Stored data entries
--- START ---

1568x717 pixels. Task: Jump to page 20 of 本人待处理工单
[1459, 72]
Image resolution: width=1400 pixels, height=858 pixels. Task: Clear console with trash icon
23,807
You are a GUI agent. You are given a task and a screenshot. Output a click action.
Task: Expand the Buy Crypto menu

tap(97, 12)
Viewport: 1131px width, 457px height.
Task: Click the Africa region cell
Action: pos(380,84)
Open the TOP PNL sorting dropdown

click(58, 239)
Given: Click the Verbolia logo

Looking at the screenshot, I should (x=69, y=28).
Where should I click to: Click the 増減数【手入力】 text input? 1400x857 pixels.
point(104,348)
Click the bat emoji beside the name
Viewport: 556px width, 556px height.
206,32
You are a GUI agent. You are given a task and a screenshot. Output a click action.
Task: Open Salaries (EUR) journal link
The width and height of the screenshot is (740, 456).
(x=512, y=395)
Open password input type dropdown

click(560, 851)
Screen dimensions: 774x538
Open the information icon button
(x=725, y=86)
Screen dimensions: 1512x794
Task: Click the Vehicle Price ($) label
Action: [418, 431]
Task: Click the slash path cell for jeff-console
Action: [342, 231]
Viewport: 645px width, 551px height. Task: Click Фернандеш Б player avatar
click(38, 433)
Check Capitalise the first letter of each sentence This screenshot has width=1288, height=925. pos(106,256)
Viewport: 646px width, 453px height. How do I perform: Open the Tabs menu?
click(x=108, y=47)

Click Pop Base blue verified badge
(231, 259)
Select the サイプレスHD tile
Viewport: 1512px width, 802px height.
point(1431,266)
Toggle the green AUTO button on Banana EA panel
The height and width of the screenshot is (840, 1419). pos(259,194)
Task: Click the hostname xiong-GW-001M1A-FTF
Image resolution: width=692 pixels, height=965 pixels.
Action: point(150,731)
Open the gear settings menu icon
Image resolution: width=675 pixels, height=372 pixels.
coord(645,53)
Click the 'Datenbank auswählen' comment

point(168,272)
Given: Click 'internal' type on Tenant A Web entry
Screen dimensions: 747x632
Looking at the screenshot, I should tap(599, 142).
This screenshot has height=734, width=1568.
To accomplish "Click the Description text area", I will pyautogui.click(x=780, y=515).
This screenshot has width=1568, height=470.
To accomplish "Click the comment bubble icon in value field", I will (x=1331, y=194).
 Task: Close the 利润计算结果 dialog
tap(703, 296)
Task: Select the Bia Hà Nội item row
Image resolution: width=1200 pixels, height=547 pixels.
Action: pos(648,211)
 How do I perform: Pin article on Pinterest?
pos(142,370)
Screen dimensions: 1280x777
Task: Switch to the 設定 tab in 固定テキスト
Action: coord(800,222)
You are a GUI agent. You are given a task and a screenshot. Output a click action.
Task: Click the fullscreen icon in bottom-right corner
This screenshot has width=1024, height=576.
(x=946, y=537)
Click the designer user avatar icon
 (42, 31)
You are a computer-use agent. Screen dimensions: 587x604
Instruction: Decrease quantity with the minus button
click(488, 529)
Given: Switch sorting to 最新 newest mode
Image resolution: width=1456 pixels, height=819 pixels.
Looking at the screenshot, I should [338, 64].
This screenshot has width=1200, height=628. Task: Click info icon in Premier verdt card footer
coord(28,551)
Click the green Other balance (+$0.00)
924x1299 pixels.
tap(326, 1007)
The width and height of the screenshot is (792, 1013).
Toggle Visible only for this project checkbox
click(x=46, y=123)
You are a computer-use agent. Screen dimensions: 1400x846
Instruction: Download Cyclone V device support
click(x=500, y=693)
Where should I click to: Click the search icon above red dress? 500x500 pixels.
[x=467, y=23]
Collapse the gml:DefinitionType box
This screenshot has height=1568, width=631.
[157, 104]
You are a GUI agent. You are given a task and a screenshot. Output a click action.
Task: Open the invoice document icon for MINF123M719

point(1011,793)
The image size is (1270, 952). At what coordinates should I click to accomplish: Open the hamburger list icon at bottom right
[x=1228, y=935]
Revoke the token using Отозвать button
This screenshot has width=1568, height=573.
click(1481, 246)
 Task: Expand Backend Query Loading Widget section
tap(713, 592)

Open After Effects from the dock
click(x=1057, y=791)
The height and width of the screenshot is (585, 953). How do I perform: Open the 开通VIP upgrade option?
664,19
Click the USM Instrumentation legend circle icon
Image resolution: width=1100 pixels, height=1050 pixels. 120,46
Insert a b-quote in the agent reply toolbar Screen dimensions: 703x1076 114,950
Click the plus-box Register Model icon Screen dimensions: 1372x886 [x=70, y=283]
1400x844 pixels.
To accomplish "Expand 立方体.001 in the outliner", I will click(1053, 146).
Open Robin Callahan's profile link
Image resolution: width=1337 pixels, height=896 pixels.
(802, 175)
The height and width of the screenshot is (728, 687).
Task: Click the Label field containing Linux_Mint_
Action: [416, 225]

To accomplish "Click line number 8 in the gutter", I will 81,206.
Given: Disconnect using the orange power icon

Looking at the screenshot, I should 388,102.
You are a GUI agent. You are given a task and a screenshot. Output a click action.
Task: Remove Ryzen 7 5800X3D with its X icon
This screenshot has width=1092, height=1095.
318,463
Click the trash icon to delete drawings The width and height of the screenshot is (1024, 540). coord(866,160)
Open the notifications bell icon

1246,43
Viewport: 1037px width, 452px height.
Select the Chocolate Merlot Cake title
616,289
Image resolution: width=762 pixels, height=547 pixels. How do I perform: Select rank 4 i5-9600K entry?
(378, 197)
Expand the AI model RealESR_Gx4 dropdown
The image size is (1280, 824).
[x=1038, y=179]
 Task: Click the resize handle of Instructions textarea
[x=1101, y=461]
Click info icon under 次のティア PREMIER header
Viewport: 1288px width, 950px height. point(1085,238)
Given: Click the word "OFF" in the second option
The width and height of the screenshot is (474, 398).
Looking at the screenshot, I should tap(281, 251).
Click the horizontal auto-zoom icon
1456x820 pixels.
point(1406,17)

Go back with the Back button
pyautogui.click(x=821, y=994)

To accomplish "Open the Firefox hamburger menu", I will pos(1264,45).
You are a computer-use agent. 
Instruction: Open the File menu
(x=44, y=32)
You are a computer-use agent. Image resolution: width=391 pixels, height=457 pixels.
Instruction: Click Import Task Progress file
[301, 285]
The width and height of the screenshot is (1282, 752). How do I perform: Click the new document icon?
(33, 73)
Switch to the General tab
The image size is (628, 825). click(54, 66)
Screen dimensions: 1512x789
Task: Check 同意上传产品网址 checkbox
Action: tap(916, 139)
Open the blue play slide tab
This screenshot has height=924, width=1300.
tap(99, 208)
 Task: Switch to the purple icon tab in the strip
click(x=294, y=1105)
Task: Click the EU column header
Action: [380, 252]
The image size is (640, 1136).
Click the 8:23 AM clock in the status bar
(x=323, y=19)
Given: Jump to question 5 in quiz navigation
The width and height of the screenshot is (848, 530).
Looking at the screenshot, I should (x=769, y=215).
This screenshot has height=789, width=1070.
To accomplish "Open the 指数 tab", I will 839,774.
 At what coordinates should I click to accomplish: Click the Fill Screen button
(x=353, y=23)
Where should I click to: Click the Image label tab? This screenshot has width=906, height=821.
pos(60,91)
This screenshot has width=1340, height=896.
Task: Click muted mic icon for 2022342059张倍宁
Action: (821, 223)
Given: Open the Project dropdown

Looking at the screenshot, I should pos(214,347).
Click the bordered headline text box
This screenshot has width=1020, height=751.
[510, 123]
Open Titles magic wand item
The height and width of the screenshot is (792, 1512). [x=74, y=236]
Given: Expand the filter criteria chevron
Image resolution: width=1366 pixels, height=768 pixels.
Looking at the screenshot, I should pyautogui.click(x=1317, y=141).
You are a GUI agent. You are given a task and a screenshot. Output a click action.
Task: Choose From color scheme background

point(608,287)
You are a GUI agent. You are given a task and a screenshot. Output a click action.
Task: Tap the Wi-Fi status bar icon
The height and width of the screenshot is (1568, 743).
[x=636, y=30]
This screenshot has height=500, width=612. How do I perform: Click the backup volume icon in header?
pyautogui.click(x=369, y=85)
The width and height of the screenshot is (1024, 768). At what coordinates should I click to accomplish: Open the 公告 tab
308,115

--- END ---

Required task :: Render the entries starting at the line containing "Click the USM" and ending at the line containing "Looking at the screenshot, I should 388,102." as a JSON list of strings, one string per line and with blank lines omitted.

Expected output ::
[
  "Click the USM Instrumentation legend circle icon",
  "Image resolution: width=1100 pixels, height=1050 pixels. 120,46",
  "Insert a b-quote in the agent reply toolbar Screen dimensions: 703x1076 114,950",
  "Click the plus-box Register Model icon Screen dimensions: 1372x886 [x=70, y=283]",
  "1400x844 pixels.",
  "To accomplish \"Expand 立方体.001 in the outliner\", I will click(1053, 146).",
  "Open Robin Callahan's profile link",
  "Image resolution: width=1337 pixels, height=896 pixels.",
  "(802, 175)",
  "The height and width of the screenshot is (728, 687).",
  "Task: Click the Label field containing Linux_Mint_",
  "Action: [416, 225]",
  "To accomplish \"Click line number 8 in the gutter\", I will 81,206.",
  "Given: Disconnect using the orange power icon",
  "Looking at the screenshot, I should 388,102."
]